George Lucas Felt “Betrayed” By Disney’s Star Wars Decisions

George Lucas

by James White |
Published on

Disney CEO Robert Iger has a new memoir out, and it's the sort of tome you might expect from someone who is leaving his job, especially since it covers all sorts of potentially controversial topics. One such is how George Lucas reacted to parts of the deal for Disney to buy Lucasfilm and develop their own new Star Wars movies. In case you're wondering? Not well.

As part of the deal struck in 2012, Disney agreed to purchase Lucas' outlines for three new Wars films, to show good faith towards the man who had brought the galaxy far, far away into existence in the first place. "We decided we needed to buy them,” the chief exec says in his book of the decision made alongside Alan Horn, according to The Hollywood Reporter "though we made clear in the purchase agreement that we would not be contractually obligated to adhere to the plot lines he’d laid out."

The rest, of course, is history: Disney hired JJ Abrams and others to develop what became The Force Awakens and used nothing of Lucas' concepts for the eventual new trilogy. "George immediately got upset as they began to describe the plot and it dawned on him that we weren’t using one of the stories he submitted during the negotiations," Iger says. "George knew we weren’t contractually bound to anything, but he thought that our buying the story treatments was a tacit promise that we’d follow them, and he was disappointed that his story was being discarded. I’d been so careful since our first conversation not to mislead him in any way, and I didn’t think I had now, but I could have handled it better. George felt betrayed, and while this whole process would never have been easy for him, we’d gotten off to an unnecessarily rocky start."

* THINGS TO DO:
(A) Answer these about the article on George Lucas and Disney:
(i) In what year was the deal for Disney to buy Lucasfilm struck?
(ii) Who made the decision to buy Lucas' outlines together with Iger?
(iii) Whom did Disney hire to develop what became The Force Awakens?
(B) How would you render this sentence from the article on George Lucas and Disney in Spanish: "George felt betrayed, and while this whole process would never have been easy for him, we’d gotten off to an unnecessarily rocky start."
The listing after this point is separate material, unrelated to the article on George Lucas and Disney.

* RAW DATA:
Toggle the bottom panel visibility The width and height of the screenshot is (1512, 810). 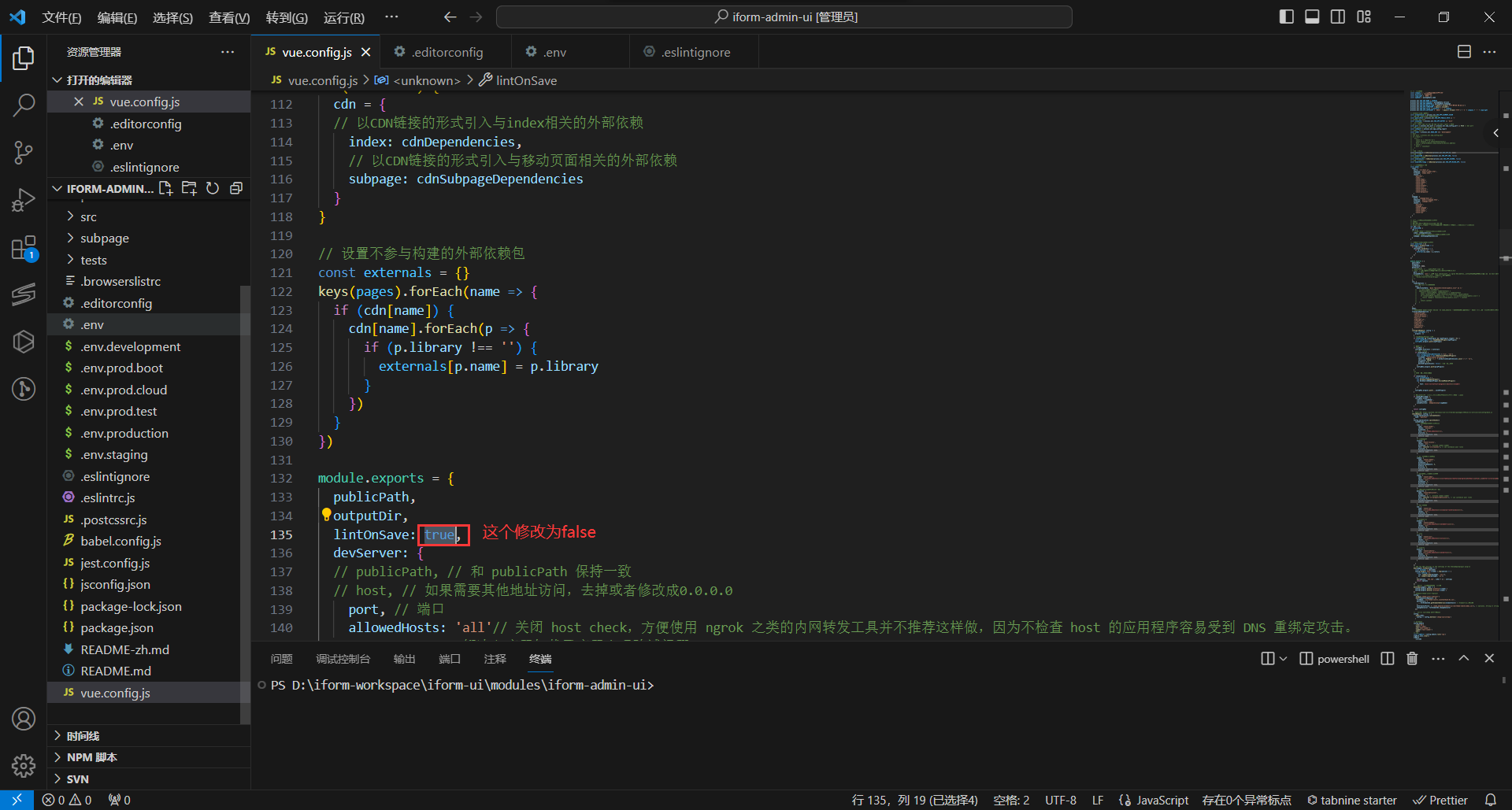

* OUTPUTS FOR THE TASKS:
(A)
(i) 2012
(ii) Alan Horn
(iii) JJ Abrams and others

(B) George se sintió traicionado y, aunque todo este proceso nunca habría sido fácil para él, habíamos tenido un comienzo innecesariamente accidentado.